▸ **Stored records**:
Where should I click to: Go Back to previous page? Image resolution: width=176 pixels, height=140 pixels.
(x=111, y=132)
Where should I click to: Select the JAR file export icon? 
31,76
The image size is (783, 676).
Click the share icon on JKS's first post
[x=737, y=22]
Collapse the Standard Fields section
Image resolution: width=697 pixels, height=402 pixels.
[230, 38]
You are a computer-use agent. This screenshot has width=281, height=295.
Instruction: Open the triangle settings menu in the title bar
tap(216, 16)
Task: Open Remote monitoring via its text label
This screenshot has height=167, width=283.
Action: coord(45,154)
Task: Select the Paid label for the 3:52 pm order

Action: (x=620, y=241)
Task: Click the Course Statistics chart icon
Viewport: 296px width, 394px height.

==

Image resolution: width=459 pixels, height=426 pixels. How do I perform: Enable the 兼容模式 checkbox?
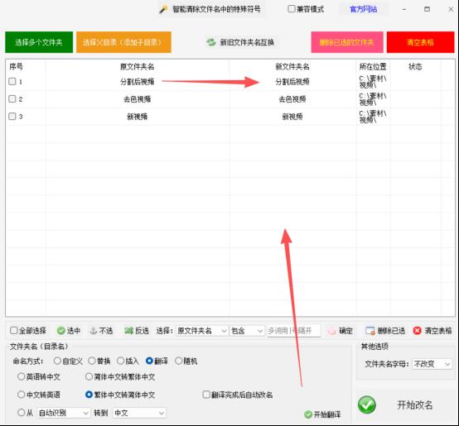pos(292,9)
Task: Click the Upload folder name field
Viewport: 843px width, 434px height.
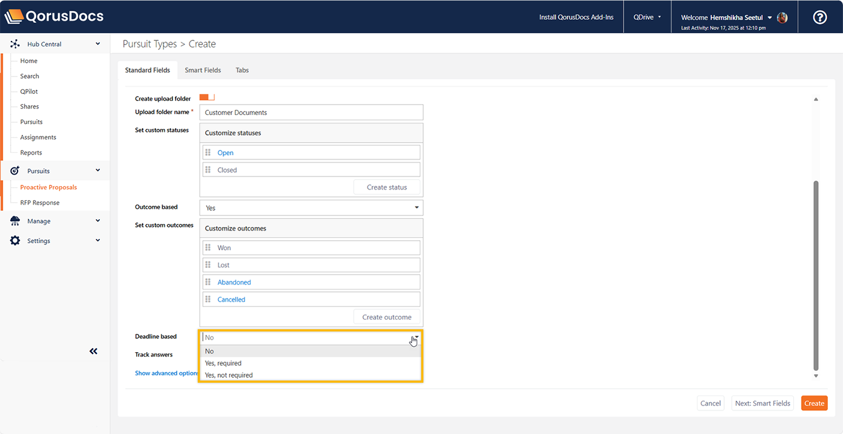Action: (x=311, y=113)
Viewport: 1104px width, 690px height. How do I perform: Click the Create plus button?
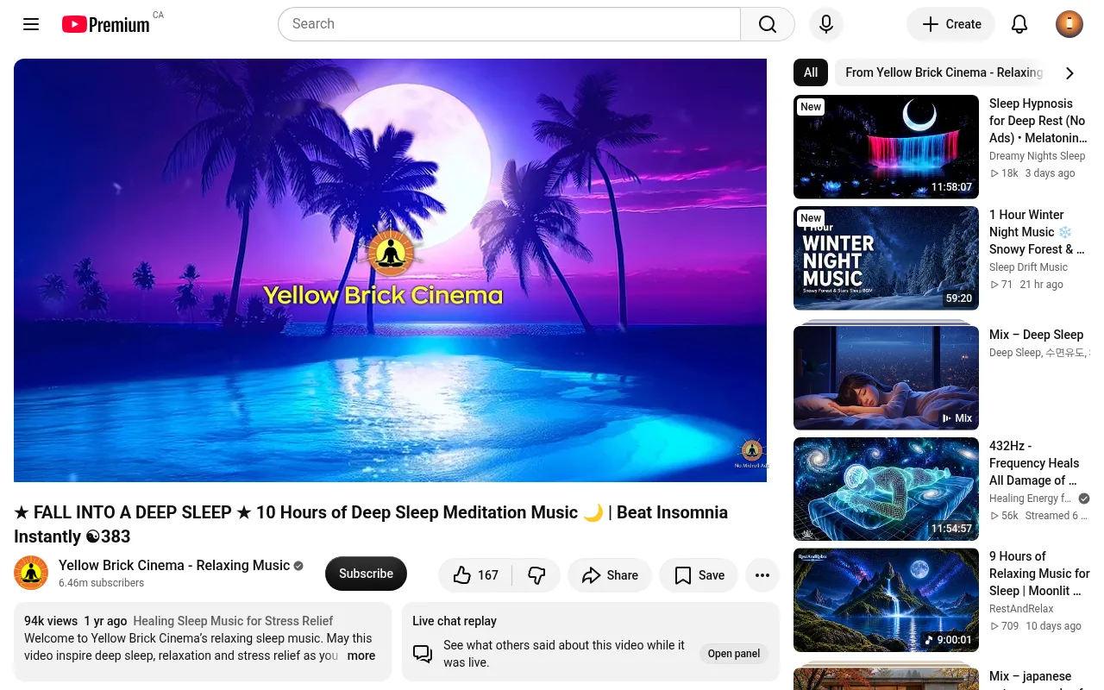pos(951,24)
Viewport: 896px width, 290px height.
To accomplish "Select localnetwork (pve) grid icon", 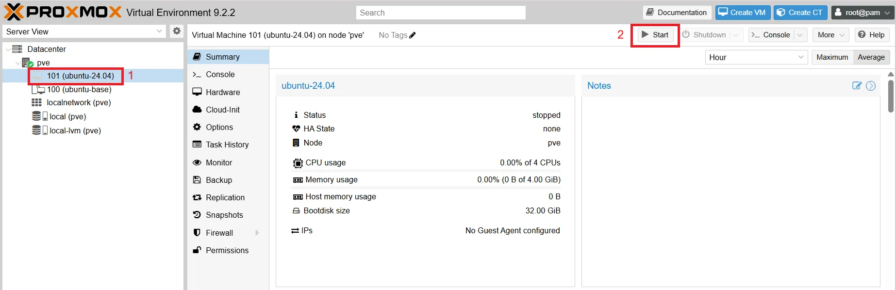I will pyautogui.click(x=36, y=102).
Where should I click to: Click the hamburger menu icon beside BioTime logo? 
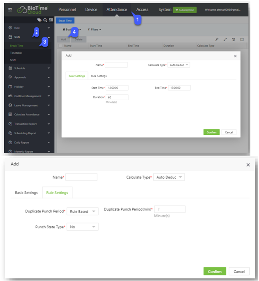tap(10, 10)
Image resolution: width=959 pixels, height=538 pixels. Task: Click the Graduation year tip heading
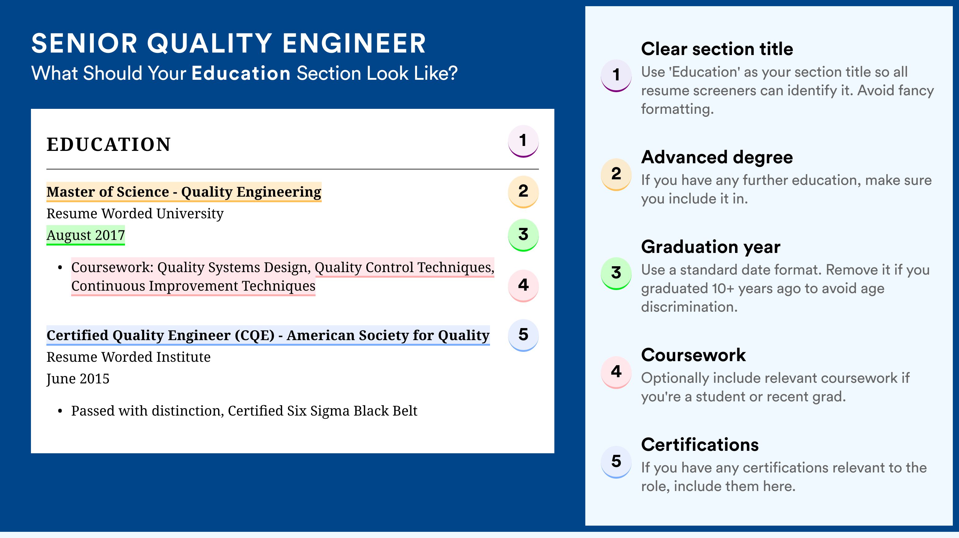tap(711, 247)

▸ **Exercise requirements**: Starting with the line that holds "Task: Select the" and ending with the line that holds "Viewport: 296px width, 394px height.", retype every line in the data above exactly, and nothing else.

▸ **The answer**:
Task: Select the Paid label for the 3:52 pm order

Action: (x=620, y=241)
Task: Click the Course Statistics chart icon
Viewport: 296px width, 394px height.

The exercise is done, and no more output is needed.